Without a doubt the road to recovering Haiti’s sovereignty and dignity will not be an easy one under the Great Experiment which is essentially structured to protecting the interests of the local elite and the multinational corporations operating in the country. As detailed in the Wikileaks cables recently published by the NY-based Haitian weekly Haiti Liberté, those interests supersede any consideration for the welfare of the Haitian people and constitute a crime against humanity, the very precept that serves as basis for the UN Security Council’s interventionist policy in the internal affairs of sovereign states. It also explains the IMF-imposed directives whose primary purpose is to institutionalize that genocidal policy on behalf of these two groups. When fully implemented, a possibility under the present government, it would open Haiti to the kind of blackmails enumerated in the cables and condemn the Haitian people to an unending cycle of poverty, instability and penuries.
What is the Great Experiment? It is a policy conceived in the dark rooms of the IMF and World Bank centering on a comprehensive integration of the Haitian economy into the global economic system (read neo-liberalism). One of the Caribbean region’s most populous countries, Haiti, a nation of 10.5 million of souls, theoretically offers great opportunities to many multinational corporations seeking to monopolize markets share in an increasingly competitive world. The policy however is inherently flawed, because Haiti is actually the poorest country in the western hemisphere with 80% of its population either unemployed or underemployed. It defies the most basic of economic principles (you can only sell goods to people with money). This fact notwithstanding, the country is beset with a host of intractable problems ranging from structural deficiencies (political and administrative) to overpopulation and the erosion of its fertile soil that could ultimately turn parts of it into desert. The Great Experiment is therefore a containment policy rather than a concrete development plan since it is not expected to produce the kind of results that would lift the country out of the abyss it founds itself in after 207 years of existence.

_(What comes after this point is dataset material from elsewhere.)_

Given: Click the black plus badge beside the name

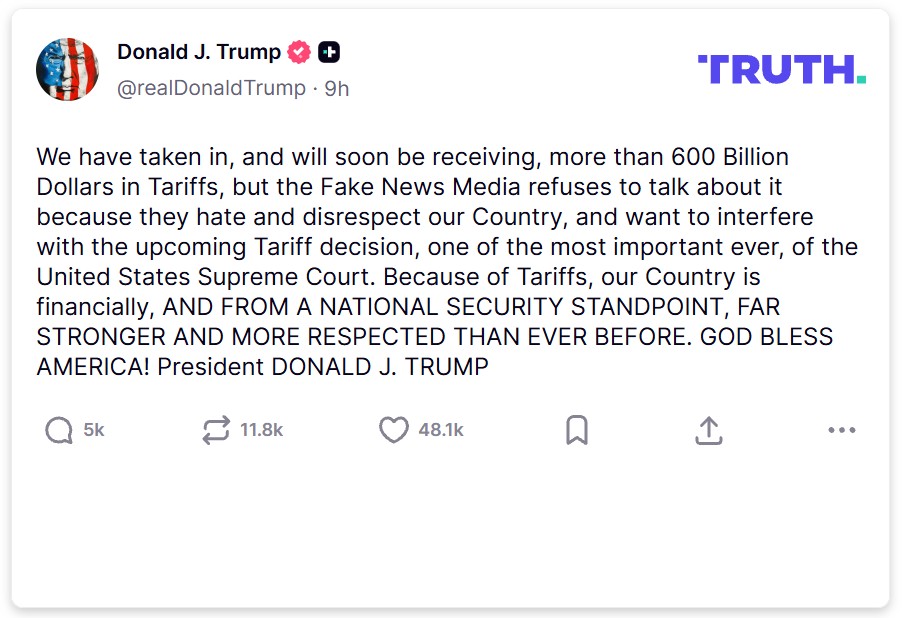Looking at the screenshot, I should [329, 52].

Once referred as “The Pearl of the Antilles”, Haiti simply does not deserve its present-day condition, which is the cumulative effect of two centuries of concerted actions by the western powers seeking to nullify its impressive victory over slavery in 1803. Aptly the invasion and occupation of Haiti in 2004, the year of its bicentennial, was not only a premeditated act but also a crowning achievement of that policy. With images of Haiti’s extreme poverty, compounded by the January 12th, 2010 earthquake, beaming in most of the world’s living rooms, Haitians are now reluctant to refer to that glorious past in the hope of not having to answer this relevant question: What happened? No matter how one eloquently and methodically articulates the reasons behind Haiti’s incredible story, which naturally highlights the western powers’ punishing attitude toward the proud little country, the interlocutor always leaves with the impression that Haitians are ultimately responsible.
Naturally, this misconception or pre-conceived notion about Haiti and its people has endured through two centuries as the international community has become proficient at blurring the line of ultimate guilt, which could prove beyond the shadow of a doubt the duplicitous nature of its policy. Through the balkanization of Haitian society (marginal groups competing against each other), the international community is institutionalizing a pyramidal system on top of which sits the light-skinned elite and the multinationals. As you would expect, a fragmented and powerless Parliament upon which the Executive Branch and the foreign-dominated Haiti Interim Reconstruction Commission (HIRC) can easily impose their distorted agenda becomes the central pillar of that policy. Its forceful interference in the last presidential and legislative elections was never about alleged or proven electoral fraud but an all out effort at influencing the outcome. Determined not to allow a one-party (INITE) total domination of Parliament, which would have thrown a monkey wrench in the process, the international community, as its forceful interference in the election process has proven, adopted an “Either you are with us or against us” attitude.
The across-the-board revocation of US visas of many members of the Electoral Provisional Council (CEP) and a number of the officials of the former government, René Préval and wife included, epitomizes that attitude. Even the former president’s daughters and his wife’s sons were not spared; a tactic that is likely to win over a number of recalcitrant politicians and pave the way for a smooth execution of the Great Experiment. With the MINUSTAH as enforcer and a government ideologically prepared to implement the perverted design of the international community, the doomsday clock is ticking. No less than a coordinated resistance of all concerned Haitians can stop Haiti’s inexorable march toward oblivion seeing that the multitude of competing political lords, a derivative of Democracy, the Trojan Horse of the international community, cannot be counted on to stem the tide.
Questioning the wisdom of the international community’s effort in Haiti should not be equated with “blind nationalism”, as the uninformed public is instructed to believe, because the facts speak for themselves. Commandeering a Medical School and expulsing its faculty and students manu militari for the purpose of garrisoning a detachment of the occupation force could not conceivably be altruism. As much as Haitians wholeheartedly honor their friends, they also remember their enemies. Bat chen-an, tan’n met-li.